(Sr.) Regulatory Affairs Supervisor 注册事务主管



1. 协助直线上级完成产品的相关模块资料的准备,撰写、校对产品注册所需的资料(包括但不限于CMC、毒理药理实验、临床试验等模块资料),跟进注册进度和检查,回复审查意见,及时协调解决注册过程中出现的问题;
Assist line manage to prepare, generate and review the dossiers (include but not limited to CMC & Non-clinical & Clinical module) of Company’s products’ IND/NDA submission package; keep tracking the product registration process, response of evaluation comments from authority; handle the review issues timely with colleagues;
2. 协助直线上级完成公司产品线各产品全生命周期的注册申报工作;
Assist line manage to execute the All life -cycle regulation affairs management of Company’s products;
3. 跟进国内外各项药事法规、指导原则、技术文件等的最新动态,为产品技术资料撰写提供法规政策保障。

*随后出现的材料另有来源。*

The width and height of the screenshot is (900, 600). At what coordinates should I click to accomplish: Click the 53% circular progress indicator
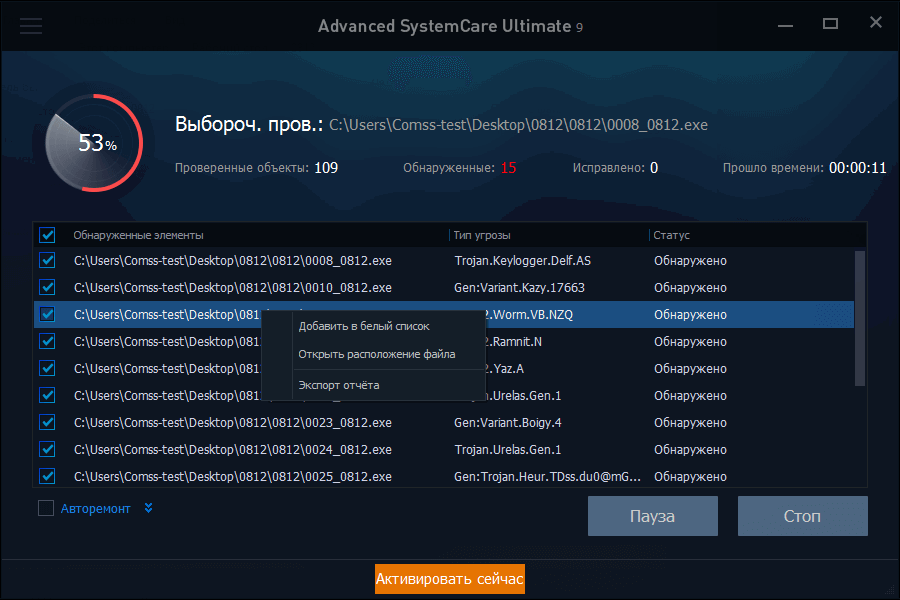click(93, 143)
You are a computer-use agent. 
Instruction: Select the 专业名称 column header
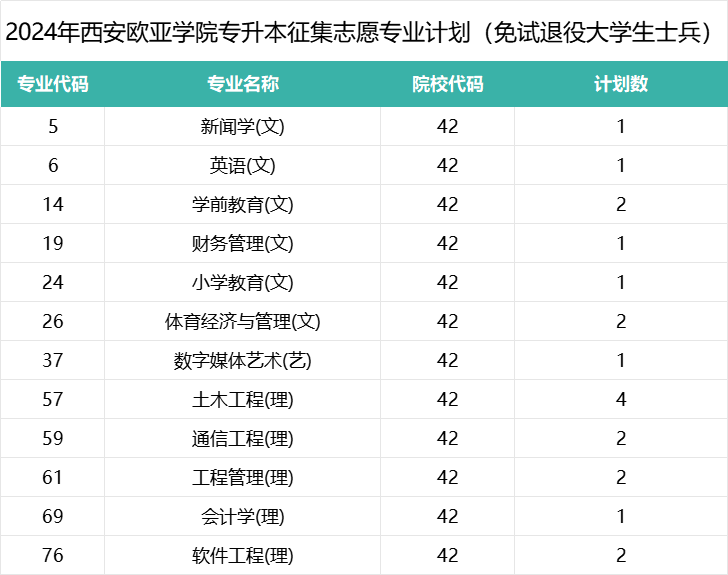pyautogui.click(x=243, y=84)
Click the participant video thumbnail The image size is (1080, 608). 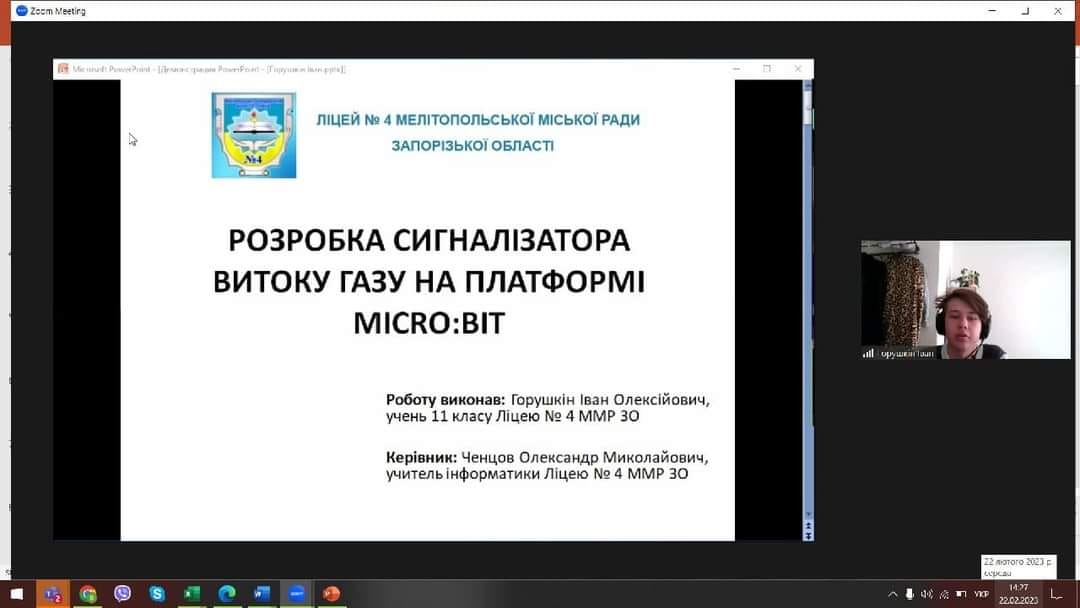point(965,299)
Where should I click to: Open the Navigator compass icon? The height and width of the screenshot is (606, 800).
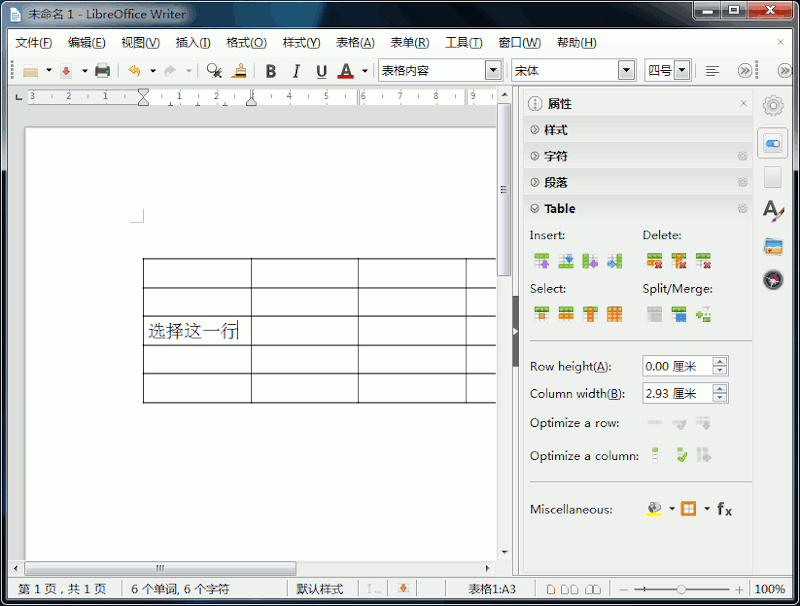(x=772, y=280)
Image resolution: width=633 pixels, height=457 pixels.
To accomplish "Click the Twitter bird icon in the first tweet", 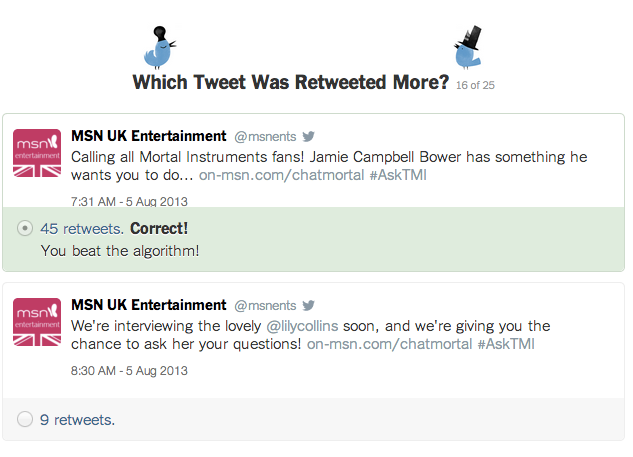I will (x=308, y=136).
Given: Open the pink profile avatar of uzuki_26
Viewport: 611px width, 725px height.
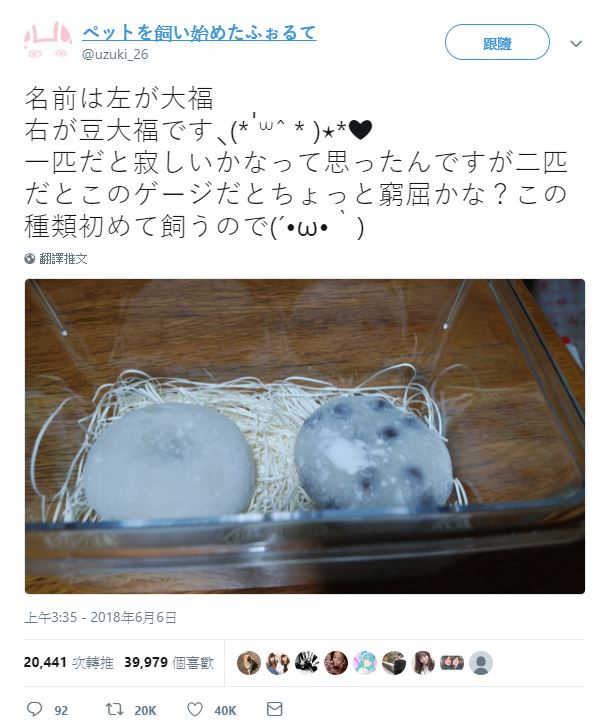Looking at the screenshot, I should tap(48, 43).
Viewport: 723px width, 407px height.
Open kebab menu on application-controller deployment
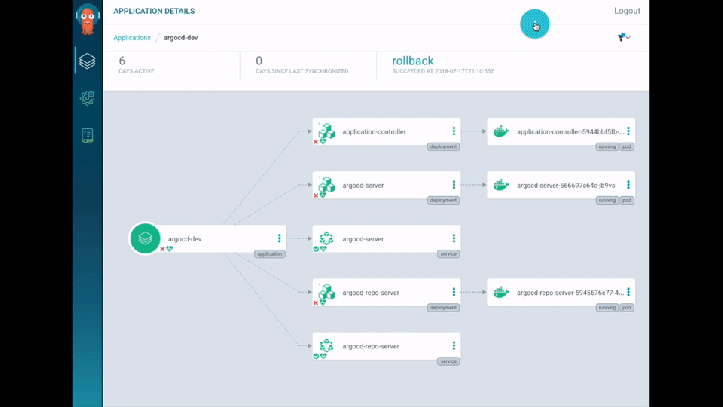(454, 131)
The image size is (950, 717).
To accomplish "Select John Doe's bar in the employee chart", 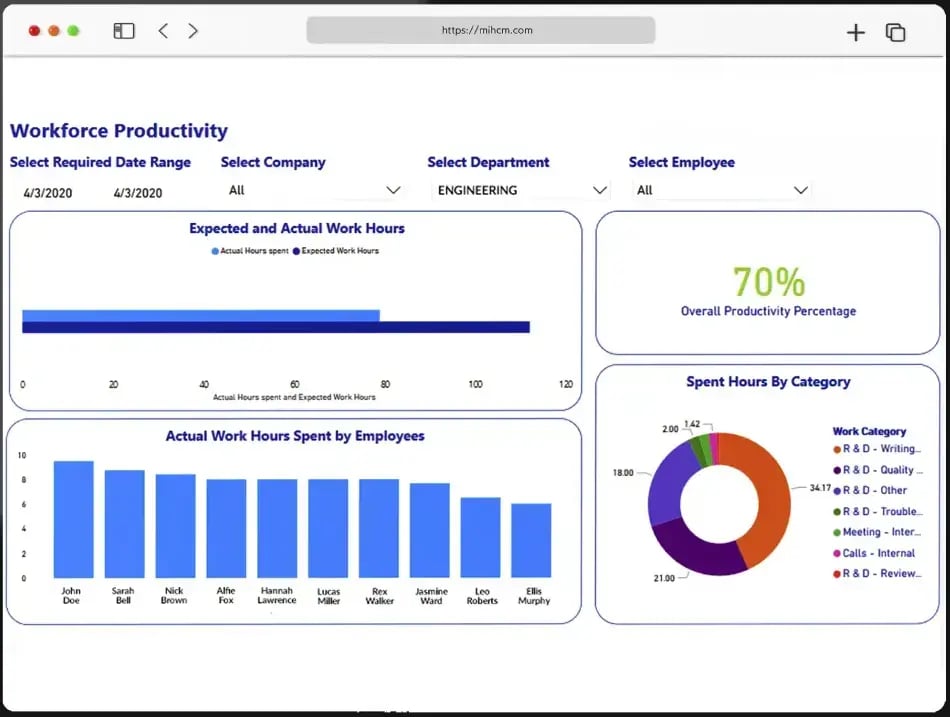I will [70, 520].
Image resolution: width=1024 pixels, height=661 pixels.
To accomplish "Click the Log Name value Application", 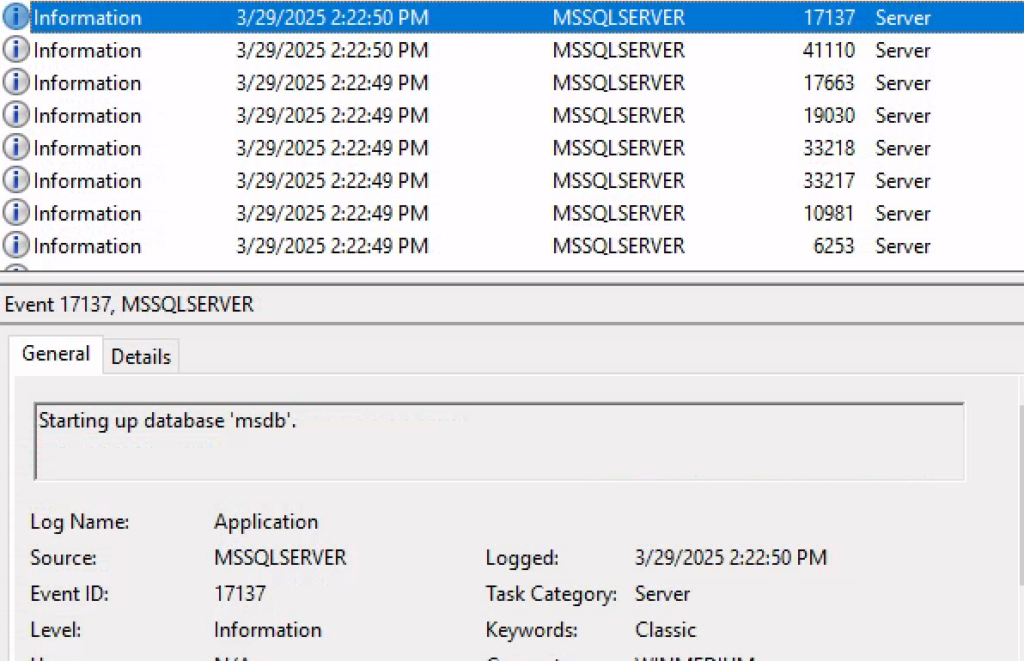I will [266, 522].
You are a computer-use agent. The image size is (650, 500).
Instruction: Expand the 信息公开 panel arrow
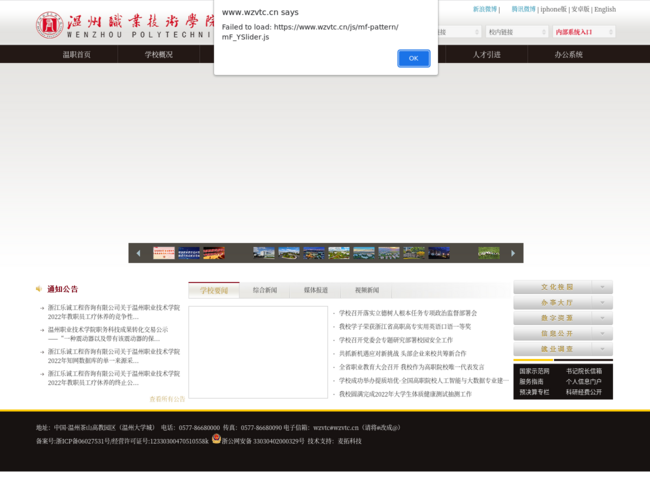(x=602, y=333)
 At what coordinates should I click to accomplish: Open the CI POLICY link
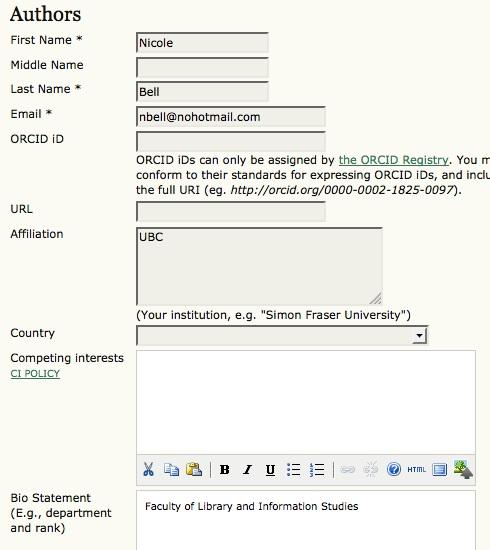click(35, 374)
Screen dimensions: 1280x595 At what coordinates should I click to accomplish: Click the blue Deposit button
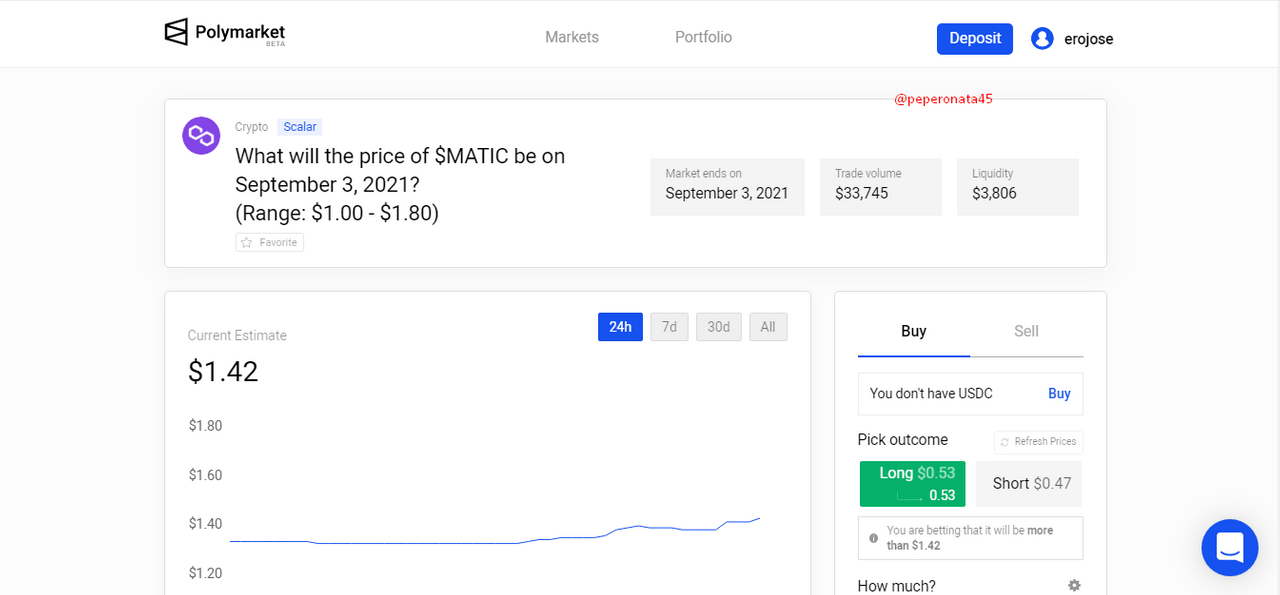pos(975,38)
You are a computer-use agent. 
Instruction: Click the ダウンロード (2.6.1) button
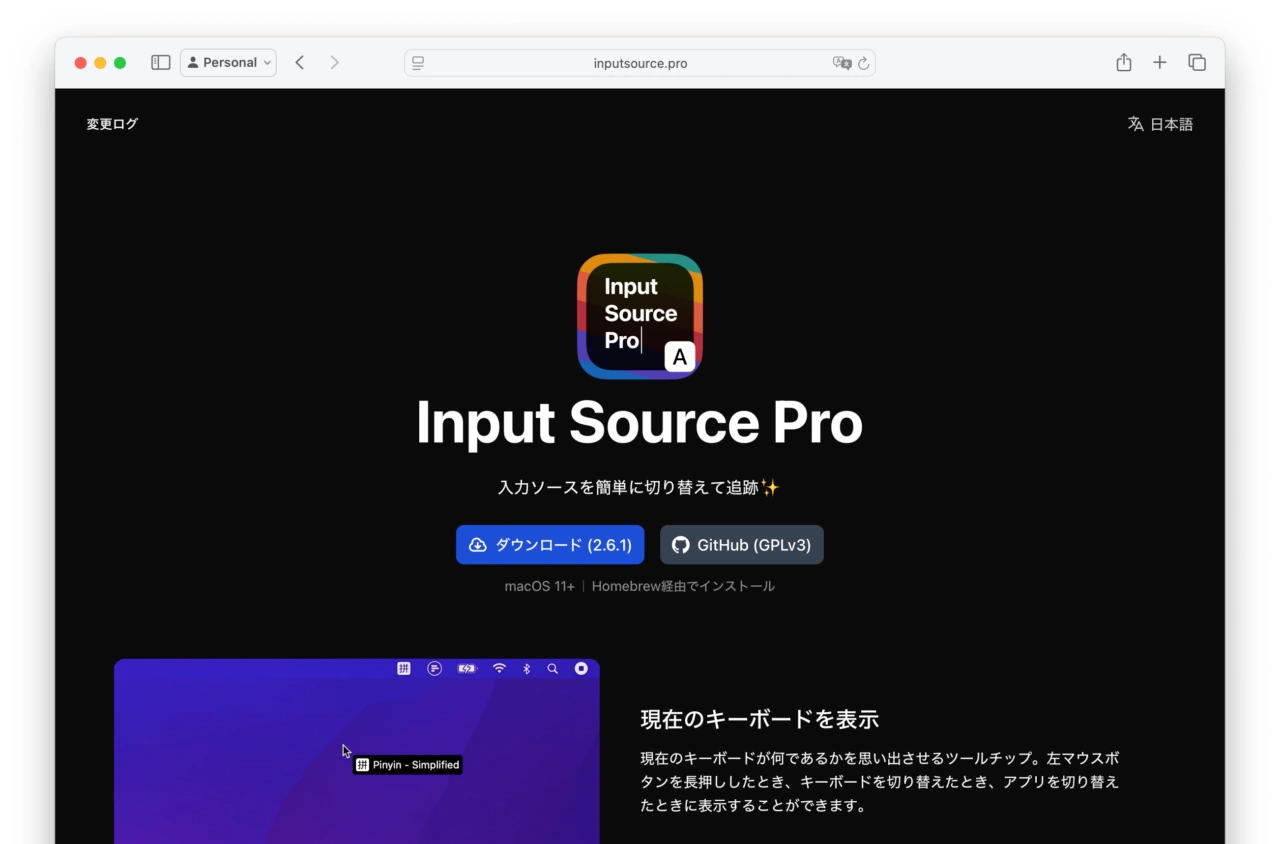click(550, 545)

Search and follow up and the regulations & guideline & tech documents which from domestic and overseas, provide policy support for company products’ submission dossiers.





1. 要求生物学或药学背景,本科及以上;

Bachelor Degree or above in bioscience or related field required;

2. 具有3-5年医药行业注册工作经验,有生物药品IND、NDA和补充申请相关技术资料撰写经验者优先;

3-5 years of experience in pharmaceutical industry, successful IND &NDA& supplement application experience prefer;

3. 了解CFDA、FDA、ICH等法规体系,对药政相关法规敏感度高;

Understanding the regulation system of CFDA & FDA & ICH, familiar with CFDA relevant regulations, standards and guidance, follow up the changes to the regulatory environment;

4. 了解或熟悉CTD格式/eCTD申报资料系统者优先;

Understanding and familiar with the requirements and processes of CTD/eCTD prefer;

5. 良好的沟通能力,有一定的英文口语和写作能力;

Excellent verbal and written communication skills, good knowledge of written and spoken English;

6. 工作积极主动,有责任心,勇于承担,亲和力和沟通协调能力强;

Ability to handle multi-task activities, ability to handle conflict; initiative and negotiation skills.